Below are reflections from plaintiffs on the sham DHS investigation and what like life been like since they sought asylum last year:

“It’s been one year since I was deported to Haiti. For the time being, I’m in Haiti because whatever means we had, we spent it, and we lost our identification papers, they threw away all our possessions and we lost a lot of things. The American government harmed us a great deal, treated us badly when we were in prison. I feel a lot of regret and fear, when I look at the situation I managed to flee only to be returned to it…” —Jacques*

“The people on horses came at me, a young woman. They had no pity for anyone. They came and told us, “Return to Mexico.” They did not want to hear what we had to say. When we tried to reason with them, they did not cooperate. What they set out to do that day, they would do no matter what.” —Esther*

“If the US government chooses to cover it up and not provide justice to those who suffered under that bridge, in the dust, with kids who were sick – honestly, I don't really know what else to say. I am very disappointed.” —Paul*

“I'd like for the justice system in the United States to take responsibility so this doesn't happen again, for people who immigrate from a country because life was unlivable there, who were looking for a better life, to be treated like that. I don't ever want this to happen again. That's why we need a legal process, so that this kind of treatment – mistreating people, beating them, pressing them to the ground, handcuffing you to the point that it cuts into your wrists and you bleed. We aren't thieves. We were just looking for a place to give us refuge, because things aren't good in our country. And that's how they treated us. I think this is something that is going to be with us until we die.” —Wilson*

We urge the U.S. government to bring back all Haitian asylum seekers who were denied their right to seek safety so that they can justly pursue their asylum claims. To truly address anti-Blackness in the asylum process, there must be equity in processing at the border, language access for Black/African and Indigenous migrants, more culturally specific and accessible resources for humanitarian assistance for Black migrants, and an end to Title 42 and other deterrence policies that disproportionately harm Black migrants.

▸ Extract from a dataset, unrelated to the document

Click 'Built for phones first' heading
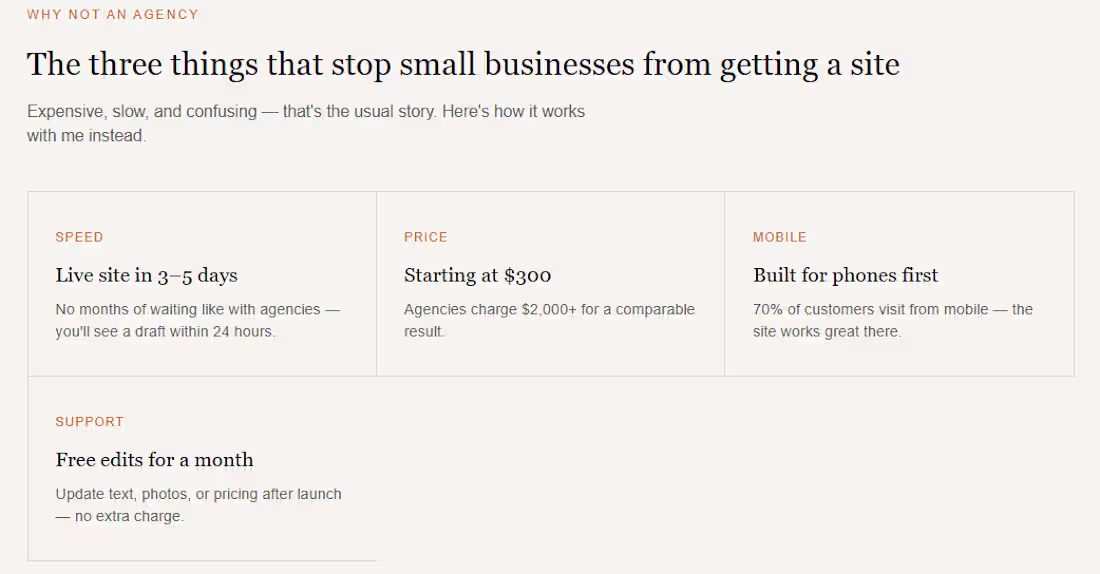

*pseudonyms used to protect plaintiffs’ identities.

 

For more information on the Haitian Bridge Alliance week of action, visit: https://bit.ly/1YearAfterDelRio

For more information about the federal class action lawsuit Haitian Bridge Alliance v. Biden, visit https://justiceactioncenter.org/federal-class-action-lawsuit-alleges-racist-and-abusive-treatment-of-haitian-migrants-in-del-rio-texas/ 

 

Contact:  Tasha Moro; 323-450-7269; tasha.moro@justiceactioncenter.org

Justice Action Center (JAC) is a new nonprofit organization dedicated to fighting for greater justice for immigrant communities by combining litigation and storytelling. JAC is committed to bringing additional litigation resources to address unmet needs, empower clients, and change the corrosive narrative around immigrants in the U.S. Learn more at justiceactioncenter.org and follow us on Twitter, Instagram, and Facebook.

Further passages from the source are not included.